Abstract BACKGROUND Standard of care (SOC) for newly diagnosed glioblastoma includes radiotherapy plus temozolomide followed by 6 adjuvant cycles monthly temozolomide per the Stupp protocol. We report the secondary objectives of a single arm phase 2 study evaluating the clinical impact of the addition of immune check point inhibitor pembrolizumab to this standard therapy. METHODS Patients with histopathology proven glioblastoma (WHO 4) eligible to receive SOC were prospectively enrolled to received pembrolizumab 200 mg iv every 3 weeks for up to 35 doses, progression, development of dose limiting toxicity or withdrawal of consent.

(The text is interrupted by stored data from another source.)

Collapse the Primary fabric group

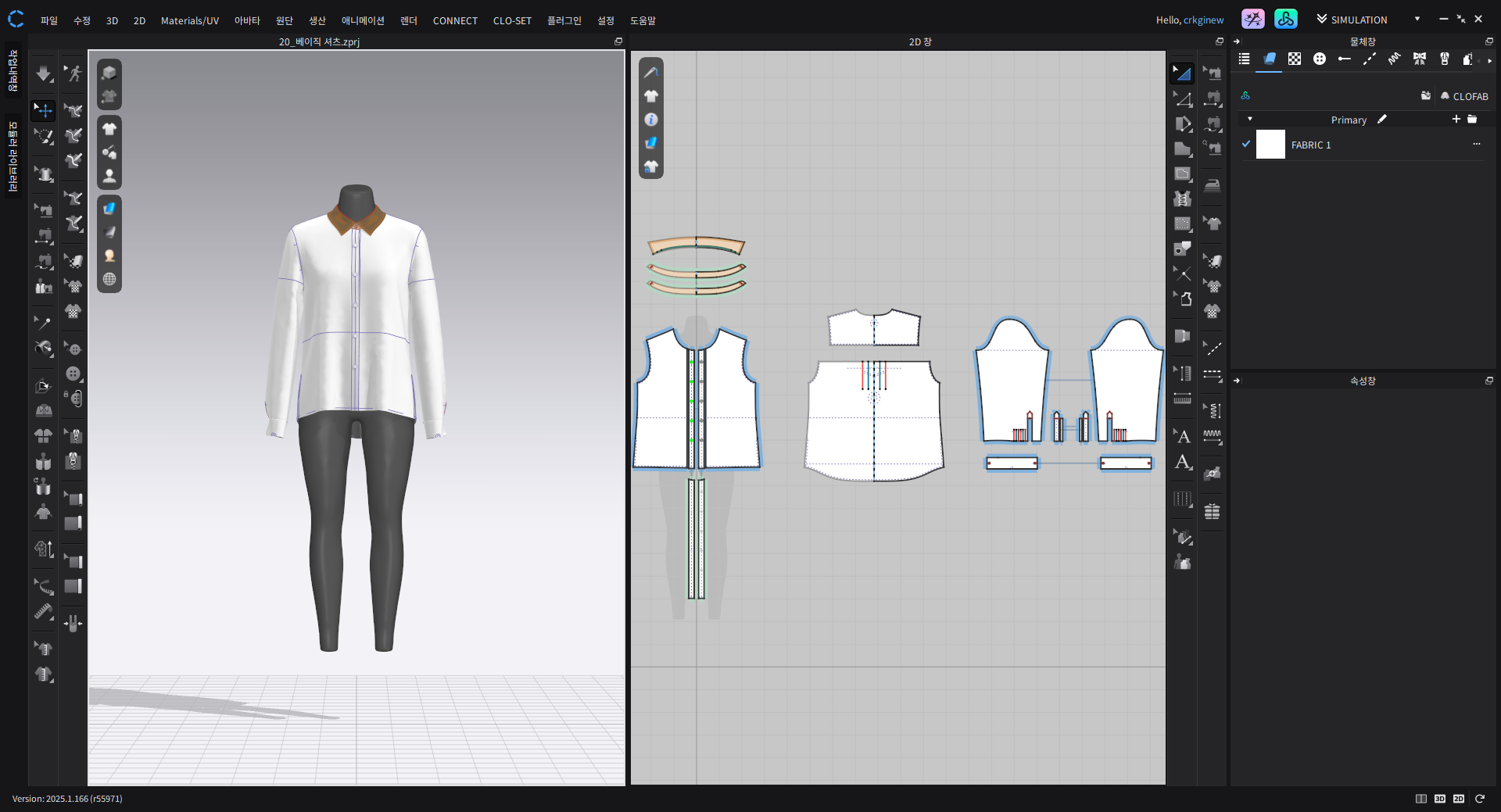coord(1250,120)
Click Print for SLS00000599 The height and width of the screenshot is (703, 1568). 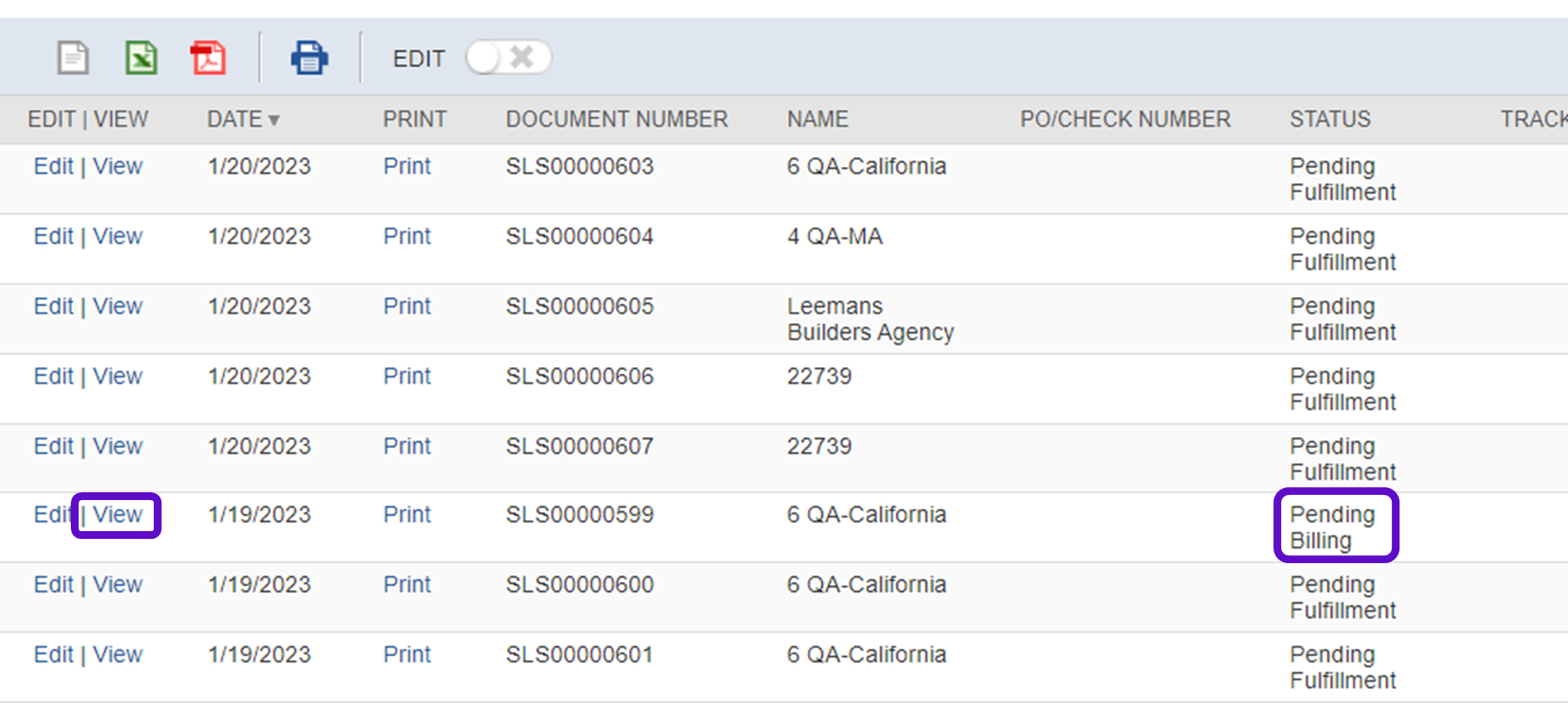pos(407,515)
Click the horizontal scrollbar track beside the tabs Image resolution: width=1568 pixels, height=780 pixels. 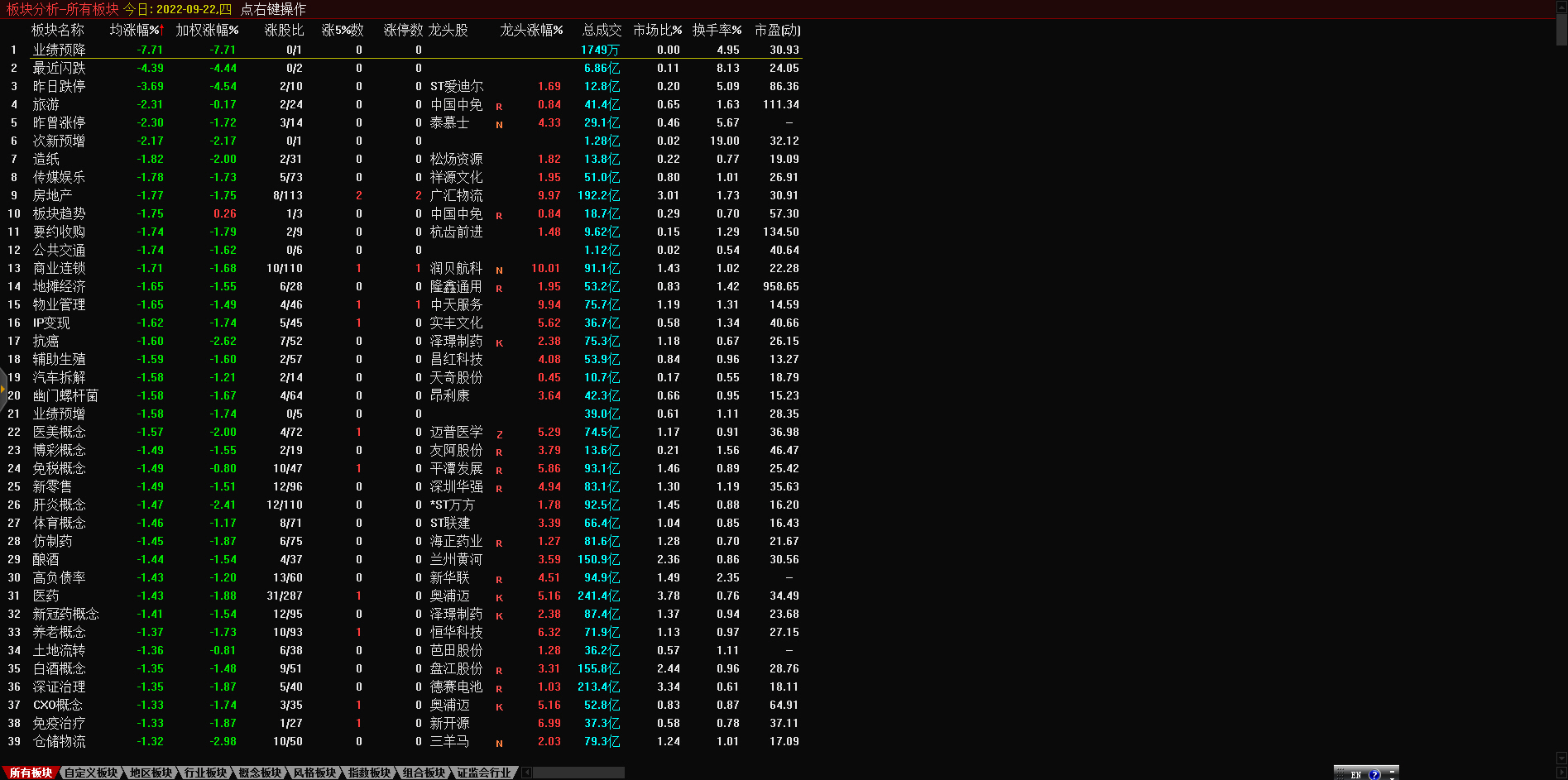[579, 773]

Patients also receive ferumoxytol steady state MRI scans at baseline, 4 weeks after the last day of standard of care stereotactic radiosurgery or chemoradiotherapy, every 9 weeks thereafter until suspected radiographic progression, and then within 4 weeks from suspected radiographic progression. Primary endpoints of the study were to test the sensitivity and specificity of ferumoxytol steady state imaging for response assessment in this cohort. Secondary objective includes Progression free (PFS) and Overall survival (OS) and toxicity. PFS and OS were analyzed using Kaplan-Meier method. RESULTS A total of 52 patients (19 F, 33 M; 43 IHD wt and 9 IDH mu; 25 MGMT gene methylated, 27 unmethylated) were enrolled and included. At a median Follow up of 14.3 months, median PFS was 10.7 m (95% CI:8.1-12.6) and median OS was 14.4 m (95%CI: 12.5-16.9). Two grade 3 or higher toxicities (bullous dermatitis and Steven-Johnson syndrome) were attributed to pembrolizumab. CONCLUSIONS Although, the addition of pembrolizumab to SOC was well tolerated in most patients, this study did not see any meaning clinical benefit in PFS or OS with the addition of pembrolizumab in patients with newly diagnosed glioblastoma. Analysis for the primary imaging endpoint is ongoing.